● Things to do
1. Duplicate everything in the TPM passage from "To confirm it, I" down to "seemed blindingly obvious.".
2. Does each of these statements agree with the TPM passage? Answer yes or no for each, quoting the words that decide it.
(a) The important command specifies that the policy uses SHA-256 PCRs.
(b) After reinstalling Fedora, the writer had to decode the TPM requests to learn why Fedora worked where Ubuntu did not.
(c) The PCR values the writer had been inspecting were all SHA-256.
··· Extract to read
Decoding this was very fun. I ended up doing it by hand. When I finally finished, I noticed something strange. The important command was this:

PolicyPcr (sessionHandle: 03000000) (digest: 0) (pcrs: 1 [(TPM_ALG_SHA256:7)]

The important part of this line is TPM_ALG_SHA256, which is saying that the policy uses the SHA-256 PCRs. But that’s definitely wrong, when I’ve been inspecting the PCR values they’ve all been SHA-1, not SHA-256. In fact, I don’t even think the TPM in my server supports SHA-256 PCRs at all. It seemed quite likely that this was the root cause of the issue.

To confirm it, I reinstalled Fedora again and ran strace on the systemd-cryptenroll command. But I didn’t even need to decode the TPM requests to know why Fedora was working where Ubuntu was not. In bold text under the command there was a message that I had ignored the last time I tried Fedora, but now seemed blindingly obvious.
······
··· Record list
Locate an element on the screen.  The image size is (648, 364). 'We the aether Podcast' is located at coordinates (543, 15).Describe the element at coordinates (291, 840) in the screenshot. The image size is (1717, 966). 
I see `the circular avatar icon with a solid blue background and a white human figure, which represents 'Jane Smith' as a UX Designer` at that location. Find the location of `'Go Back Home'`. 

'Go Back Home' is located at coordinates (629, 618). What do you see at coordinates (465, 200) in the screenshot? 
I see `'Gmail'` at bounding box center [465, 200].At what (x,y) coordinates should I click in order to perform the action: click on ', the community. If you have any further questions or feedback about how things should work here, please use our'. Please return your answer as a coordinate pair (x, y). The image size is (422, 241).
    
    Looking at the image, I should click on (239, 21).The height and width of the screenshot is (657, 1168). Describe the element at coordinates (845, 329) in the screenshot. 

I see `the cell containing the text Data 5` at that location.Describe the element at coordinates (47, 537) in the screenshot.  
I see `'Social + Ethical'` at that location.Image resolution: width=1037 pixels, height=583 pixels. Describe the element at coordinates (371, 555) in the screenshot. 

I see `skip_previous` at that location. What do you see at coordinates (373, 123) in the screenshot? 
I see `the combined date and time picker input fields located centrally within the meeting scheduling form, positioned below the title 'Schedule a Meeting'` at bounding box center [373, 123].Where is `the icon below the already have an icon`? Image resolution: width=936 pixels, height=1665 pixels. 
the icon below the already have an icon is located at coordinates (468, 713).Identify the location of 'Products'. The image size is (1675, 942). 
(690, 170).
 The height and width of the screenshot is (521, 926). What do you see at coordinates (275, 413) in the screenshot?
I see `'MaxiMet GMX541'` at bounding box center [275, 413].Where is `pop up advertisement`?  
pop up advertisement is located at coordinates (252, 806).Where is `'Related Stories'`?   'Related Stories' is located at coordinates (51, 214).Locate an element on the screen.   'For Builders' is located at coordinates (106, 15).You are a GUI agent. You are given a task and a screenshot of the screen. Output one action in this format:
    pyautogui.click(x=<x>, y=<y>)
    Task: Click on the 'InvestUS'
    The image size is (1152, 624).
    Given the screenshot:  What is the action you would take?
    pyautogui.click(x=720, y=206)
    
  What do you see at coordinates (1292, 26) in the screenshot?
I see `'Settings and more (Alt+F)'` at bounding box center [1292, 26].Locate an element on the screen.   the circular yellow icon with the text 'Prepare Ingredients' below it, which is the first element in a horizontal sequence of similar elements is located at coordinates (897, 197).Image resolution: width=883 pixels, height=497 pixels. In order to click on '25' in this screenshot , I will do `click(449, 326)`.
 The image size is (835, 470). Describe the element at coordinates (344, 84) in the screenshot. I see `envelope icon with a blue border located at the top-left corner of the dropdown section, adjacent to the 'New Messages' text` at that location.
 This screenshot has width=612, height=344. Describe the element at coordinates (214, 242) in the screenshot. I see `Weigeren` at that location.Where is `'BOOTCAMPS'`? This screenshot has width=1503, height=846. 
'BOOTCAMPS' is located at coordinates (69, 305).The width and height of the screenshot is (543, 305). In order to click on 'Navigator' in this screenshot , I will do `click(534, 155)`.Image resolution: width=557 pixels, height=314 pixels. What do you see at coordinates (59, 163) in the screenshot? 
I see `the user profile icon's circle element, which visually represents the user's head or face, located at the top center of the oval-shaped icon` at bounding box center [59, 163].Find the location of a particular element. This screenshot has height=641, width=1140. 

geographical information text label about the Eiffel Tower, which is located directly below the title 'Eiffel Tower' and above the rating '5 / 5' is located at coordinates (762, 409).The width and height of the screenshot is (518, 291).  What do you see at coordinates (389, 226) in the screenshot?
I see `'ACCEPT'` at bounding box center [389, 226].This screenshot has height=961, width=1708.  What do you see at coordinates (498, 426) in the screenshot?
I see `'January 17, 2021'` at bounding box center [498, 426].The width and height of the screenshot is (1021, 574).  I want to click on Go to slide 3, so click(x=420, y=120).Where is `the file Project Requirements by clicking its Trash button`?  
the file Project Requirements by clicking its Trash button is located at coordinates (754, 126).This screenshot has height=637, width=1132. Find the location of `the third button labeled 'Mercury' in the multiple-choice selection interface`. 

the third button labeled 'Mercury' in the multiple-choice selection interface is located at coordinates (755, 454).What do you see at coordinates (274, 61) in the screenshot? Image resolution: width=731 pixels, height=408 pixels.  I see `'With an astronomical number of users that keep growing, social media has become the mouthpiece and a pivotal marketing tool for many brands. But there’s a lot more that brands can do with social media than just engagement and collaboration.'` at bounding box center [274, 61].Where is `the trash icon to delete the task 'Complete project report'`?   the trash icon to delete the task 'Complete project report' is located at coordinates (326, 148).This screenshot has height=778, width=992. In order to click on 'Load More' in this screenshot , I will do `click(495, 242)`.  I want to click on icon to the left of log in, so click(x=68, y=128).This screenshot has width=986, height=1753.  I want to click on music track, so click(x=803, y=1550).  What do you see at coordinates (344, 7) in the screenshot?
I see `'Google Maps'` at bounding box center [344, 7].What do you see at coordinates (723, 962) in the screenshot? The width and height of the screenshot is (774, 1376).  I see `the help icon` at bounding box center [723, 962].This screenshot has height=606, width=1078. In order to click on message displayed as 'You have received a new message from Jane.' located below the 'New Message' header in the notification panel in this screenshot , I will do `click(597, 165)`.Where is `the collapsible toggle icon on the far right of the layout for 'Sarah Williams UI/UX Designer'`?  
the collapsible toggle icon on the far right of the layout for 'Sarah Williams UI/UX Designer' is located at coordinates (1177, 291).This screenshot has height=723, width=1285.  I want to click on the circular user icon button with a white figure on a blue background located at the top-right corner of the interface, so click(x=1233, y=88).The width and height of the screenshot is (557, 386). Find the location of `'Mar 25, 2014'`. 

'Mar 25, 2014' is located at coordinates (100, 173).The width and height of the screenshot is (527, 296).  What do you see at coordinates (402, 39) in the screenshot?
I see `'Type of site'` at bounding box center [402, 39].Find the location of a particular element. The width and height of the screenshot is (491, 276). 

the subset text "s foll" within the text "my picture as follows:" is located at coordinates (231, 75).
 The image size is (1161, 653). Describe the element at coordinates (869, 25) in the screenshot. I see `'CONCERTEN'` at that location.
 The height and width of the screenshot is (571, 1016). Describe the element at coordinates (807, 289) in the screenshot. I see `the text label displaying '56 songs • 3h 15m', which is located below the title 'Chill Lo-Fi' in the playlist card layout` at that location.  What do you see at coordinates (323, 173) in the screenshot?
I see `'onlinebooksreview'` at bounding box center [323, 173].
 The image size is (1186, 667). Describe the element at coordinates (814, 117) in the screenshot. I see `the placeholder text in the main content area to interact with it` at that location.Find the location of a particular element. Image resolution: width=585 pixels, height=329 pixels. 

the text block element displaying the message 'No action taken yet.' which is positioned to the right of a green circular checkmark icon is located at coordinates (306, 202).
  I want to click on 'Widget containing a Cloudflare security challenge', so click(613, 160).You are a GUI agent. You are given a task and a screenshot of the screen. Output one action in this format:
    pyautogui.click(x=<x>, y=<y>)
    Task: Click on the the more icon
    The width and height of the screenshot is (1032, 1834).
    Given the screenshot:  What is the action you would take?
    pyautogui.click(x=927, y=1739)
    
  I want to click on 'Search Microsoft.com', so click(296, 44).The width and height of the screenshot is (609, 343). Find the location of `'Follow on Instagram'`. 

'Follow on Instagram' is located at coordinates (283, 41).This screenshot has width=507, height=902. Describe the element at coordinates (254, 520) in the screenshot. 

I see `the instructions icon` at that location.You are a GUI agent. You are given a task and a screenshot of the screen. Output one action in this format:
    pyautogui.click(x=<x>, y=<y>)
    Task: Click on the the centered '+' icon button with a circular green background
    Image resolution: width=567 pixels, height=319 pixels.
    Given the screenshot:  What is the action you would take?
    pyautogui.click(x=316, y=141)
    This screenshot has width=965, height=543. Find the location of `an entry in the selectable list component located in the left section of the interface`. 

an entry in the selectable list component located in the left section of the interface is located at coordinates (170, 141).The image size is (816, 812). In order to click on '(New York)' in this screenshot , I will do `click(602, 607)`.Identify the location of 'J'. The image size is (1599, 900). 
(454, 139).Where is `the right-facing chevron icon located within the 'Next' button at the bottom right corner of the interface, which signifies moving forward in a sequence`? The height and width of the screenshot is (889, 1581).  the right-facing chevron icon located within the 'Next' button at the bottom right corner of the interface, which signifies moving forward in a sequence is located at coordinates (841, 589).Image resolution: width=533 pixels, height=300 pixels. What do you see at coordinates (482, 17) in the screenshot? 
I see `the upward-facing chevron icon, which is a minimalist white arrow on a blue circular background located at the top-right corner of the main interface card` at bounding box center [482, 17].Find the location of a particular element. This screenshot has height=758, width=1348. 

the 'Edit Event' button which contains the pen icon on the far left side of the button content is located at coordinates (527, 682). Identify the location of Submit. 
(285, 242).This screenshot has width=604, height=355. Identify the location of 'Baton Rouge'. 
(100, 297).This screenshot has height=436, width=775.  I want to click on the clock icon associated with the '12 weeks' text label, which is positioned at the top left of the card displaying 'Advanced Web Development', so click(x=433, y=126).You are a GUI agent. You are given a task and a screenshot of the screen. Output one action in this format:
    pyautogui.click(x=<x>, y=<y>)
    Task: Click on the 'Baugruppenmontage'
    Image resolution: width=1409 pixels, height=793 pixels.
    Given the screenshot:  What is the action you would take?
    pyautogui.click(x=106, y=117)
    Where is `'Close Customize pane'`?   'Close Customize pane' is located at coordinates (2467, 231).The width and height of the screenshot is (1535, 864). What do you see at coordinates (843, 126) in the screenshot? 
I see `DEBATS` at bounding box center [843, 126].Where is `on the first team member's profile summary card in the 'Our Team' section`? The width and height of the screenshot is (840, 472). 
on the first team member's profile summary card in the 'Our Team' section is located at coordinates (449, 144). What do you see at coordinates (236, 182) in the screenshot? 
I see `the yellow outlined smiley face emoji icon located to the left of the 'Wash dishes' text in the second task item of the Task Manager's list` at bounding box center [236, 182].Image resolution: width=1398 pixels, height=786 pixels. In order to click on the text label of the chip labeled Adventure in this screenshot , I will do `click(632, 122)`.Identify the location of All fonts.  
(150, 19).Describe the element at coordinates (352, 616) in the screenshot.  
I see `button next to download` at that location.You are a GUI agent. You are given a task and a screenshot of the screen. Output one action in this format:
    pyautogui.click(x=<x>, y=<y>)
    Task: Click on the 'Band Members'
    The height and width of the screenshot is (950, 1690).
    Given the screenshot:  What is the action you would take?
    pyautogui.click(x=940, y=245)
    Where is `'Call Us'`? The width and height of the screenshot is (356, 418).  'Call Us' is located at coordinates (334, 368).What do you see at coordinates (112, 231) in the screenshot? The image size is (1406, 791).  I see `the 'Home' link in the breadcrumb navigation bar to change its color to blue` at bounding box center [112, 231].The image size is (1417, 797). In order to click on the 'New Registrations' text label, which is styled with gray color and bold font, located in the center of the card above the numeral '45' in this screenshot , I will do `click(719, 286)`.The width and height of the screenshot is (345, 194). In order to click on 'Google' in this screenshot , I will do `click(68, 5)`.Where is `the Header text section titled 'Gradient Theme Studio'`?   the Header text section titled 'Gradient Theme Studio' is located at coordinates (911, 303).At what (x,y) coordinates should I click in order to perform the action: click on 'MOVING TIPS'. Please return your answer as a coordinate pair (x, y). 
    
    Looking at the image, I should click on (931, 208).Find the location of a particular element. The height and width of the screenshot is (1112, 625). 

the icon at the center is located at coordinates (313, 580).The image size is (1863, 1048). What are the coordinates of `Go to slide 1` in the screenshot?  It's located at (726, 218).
······
● Expected answers
1.
To confirm it, I reinstalled Fedora again and ran strace on the systemd-cryptenroll command. But I didn’t even need to decode the TPM requests to know why Fedora was working where Ubuntu was not. In bold text under the command there was a message that I had ignored the last time I tried Fedora, but now seemed blindingly obvious.

2.
(a) Yes: "which is saying that the policy uses the SHA-256 PCRs"
(b) No: "But I didn’t even need to decode the TPM requests to know why Fedora was working where Ubuntu was not."
(c) No: "they’ve all been SHA-1, not SHA-256"